ただいつもと違うのは、思いついたように奏からキスされることだ。チュッチュッ、と繰り返される可愛いキスに、由幸はふわふわと幸せな気分に浸った。
まるで子供のままごとみたいなクリスマスだったが、高校生だしこんなものなのかなと思った。自分はすでに大人だから、恋愛=セックスという考えが頭にあるけれど、やっぱりつきあってすぐにセックスなんて早すぎるのか、と。
その後も奏はイベントのたびに由幸を誘ってくる。大晦日は一緒に蕎麦を食べ、三が日のうちに初詣に行った。節分には豆まきもしたし、初めて恵方巻きを食べた。まるで幼稚園の季節の行事みたいだった。
しかし冬は恋人達が距離を縮めるのにもってこいの季節。二月に入ると由幸は嫌でもバレンタインデーを意識した。
製菓業界の策略だとわかっているがこの日に二人の進展がかかっている。バレンタインデーの数日前に百貨店で箱入りのチョコレートを買った。
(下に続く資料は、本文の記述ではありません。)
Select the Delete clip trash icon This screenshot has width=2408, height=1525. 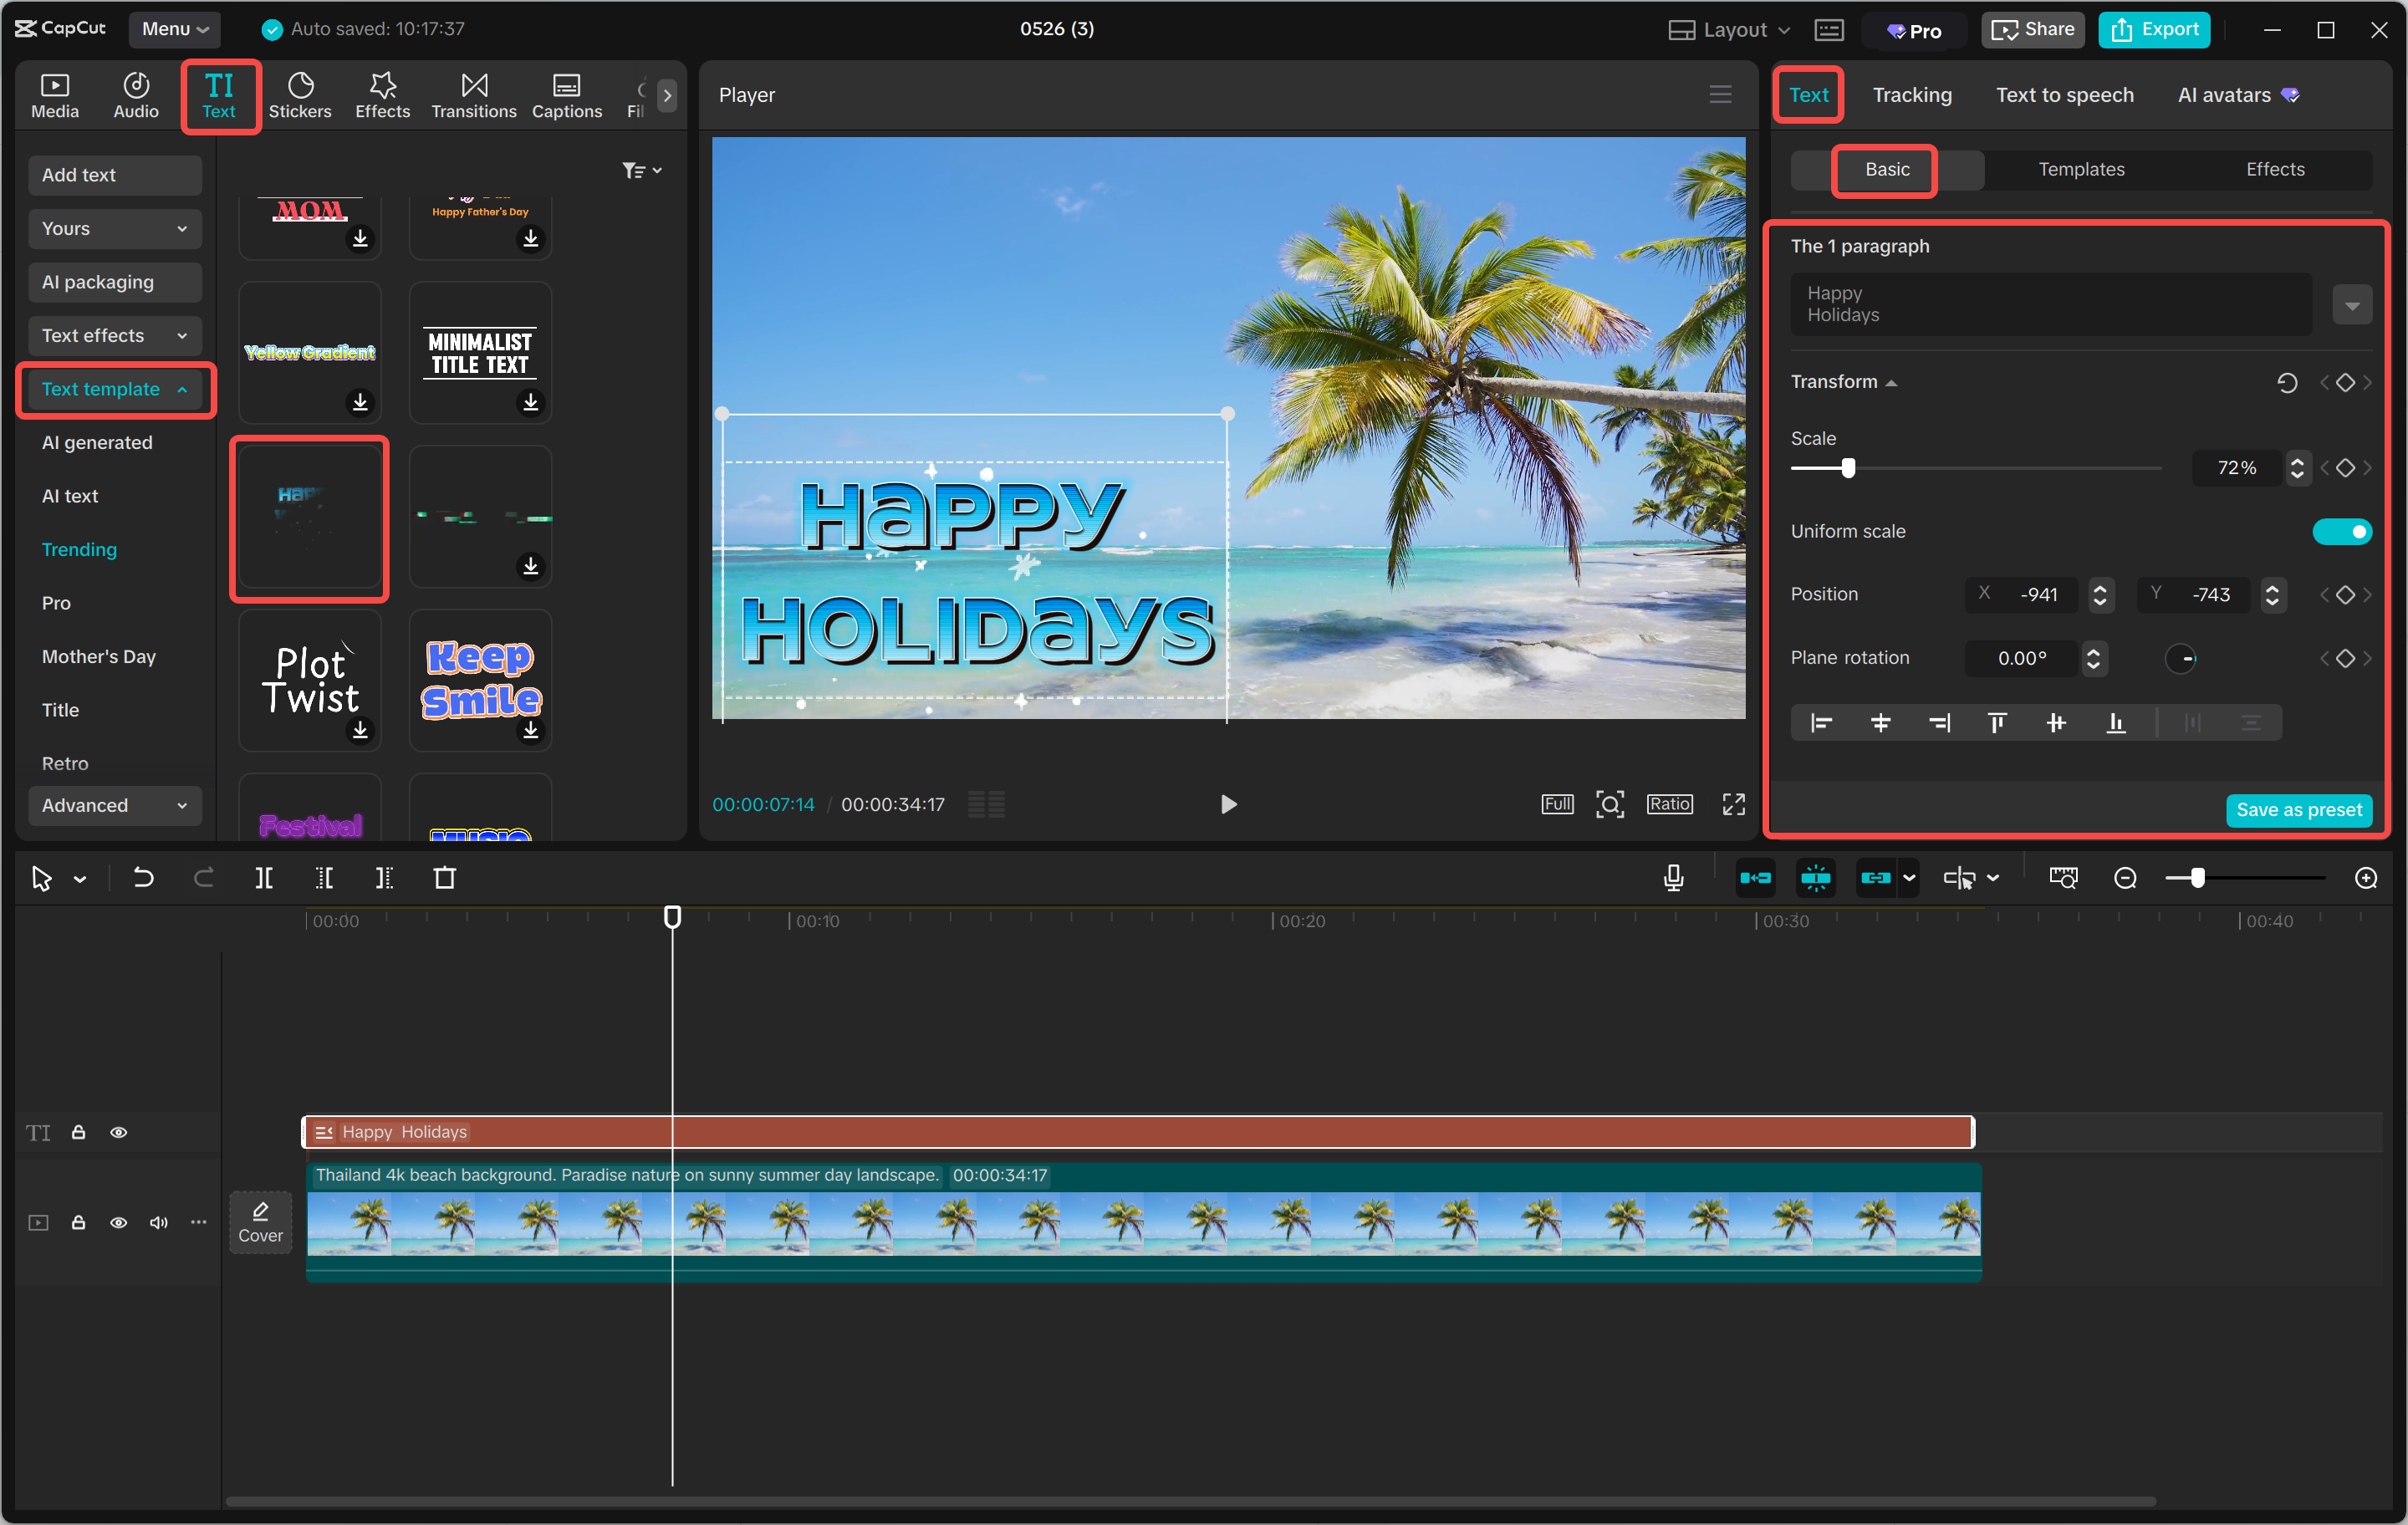coord(445,878)
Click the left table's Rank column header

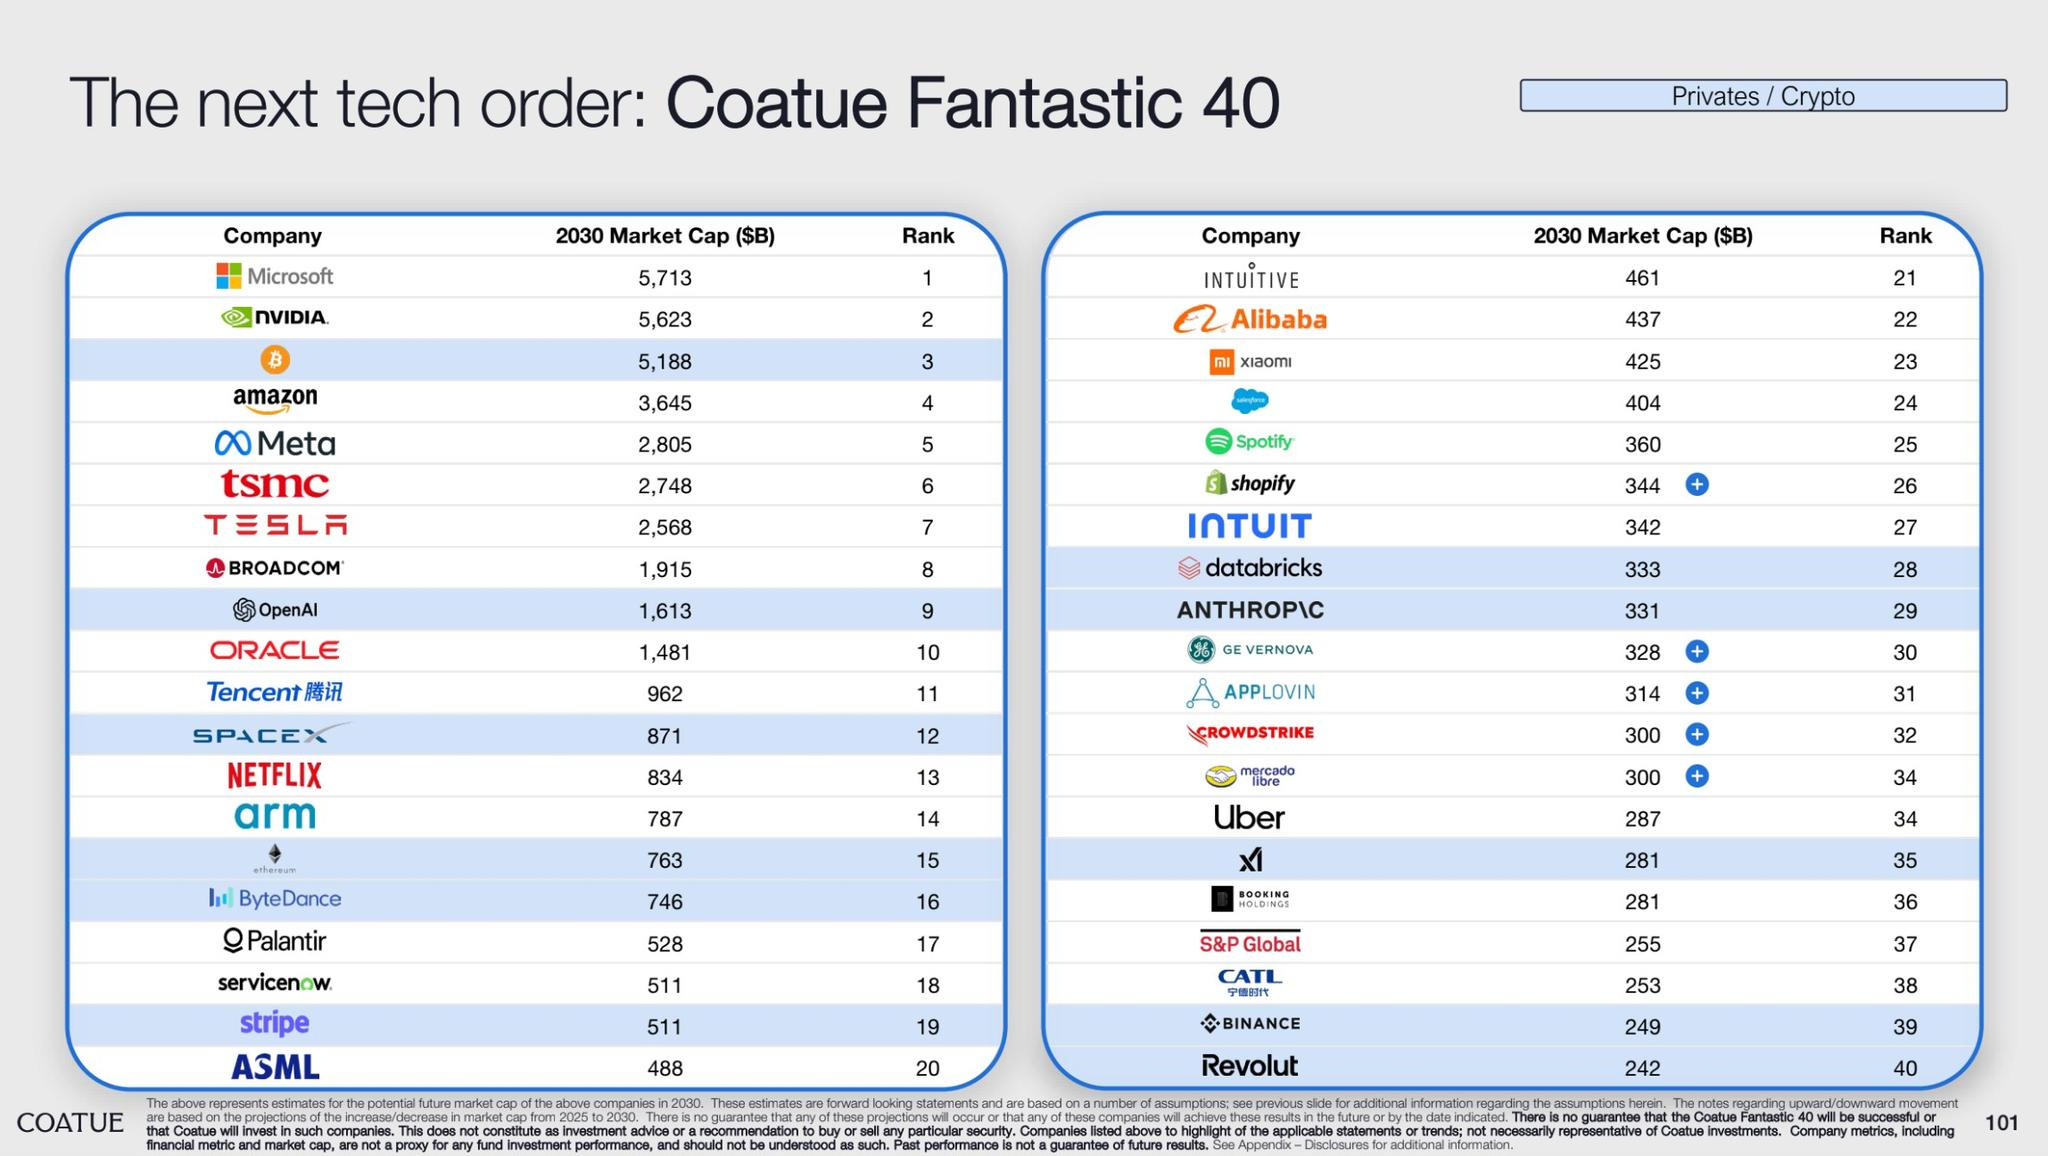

一昔前はわざわざ二月十四日に男がチョコを買うなんてただの罰ゲームにしか思えなかったが、ここ数年はそうでもないらしい。男でも友達や恋人にチョコレートを贈ったり、自分用に購入したりするようで男性客の姿をちらほらと見かけることができた。
そしてバレンタインデー当日は仕事の後、奏と待ち合わせの約束をした。ちろちろと雪が降る中、奏も小さな赤い箱を手にしていた。
由幸のためにチョコレートケーキを用意してくれていたのだ。
凍えるような寒さの中、嬉しそうに笑う奏がとても可愛くて、ちょっとだけ泣けた。暖かい部屋で一緒にケーキとチョコレートを食べる。こんな幸せな一日があっていいのだろうかと感動したのだが。
バレンタインデーはそれで終了してしまった。
でもすぐにホワイトデーがやってくる。バレンタインデーよりはかなり地味だが、それでもやっぱり期待は大きく膨らんでいく。
ホワイトデーは以前由幸が立ちよった、奏の高校の隣駅のカフェに行った。前回食べたチーズケーキをぜひ奏にも食べさせたかったからだ。
ホワイトチョコが混ぜ込まれたチーズケーキが三月だけの限定商品だというので、それを二人で食べた。普通のよりも薄い焼き色の白いチーズケーキはまろやかな口当たりで、いくつでも食べられそうだった。
お腹いっぱいになるまで二人でケーキを何個も注文して、すごく楽しい一日だった。
しかしその日もそれだけでおしまい。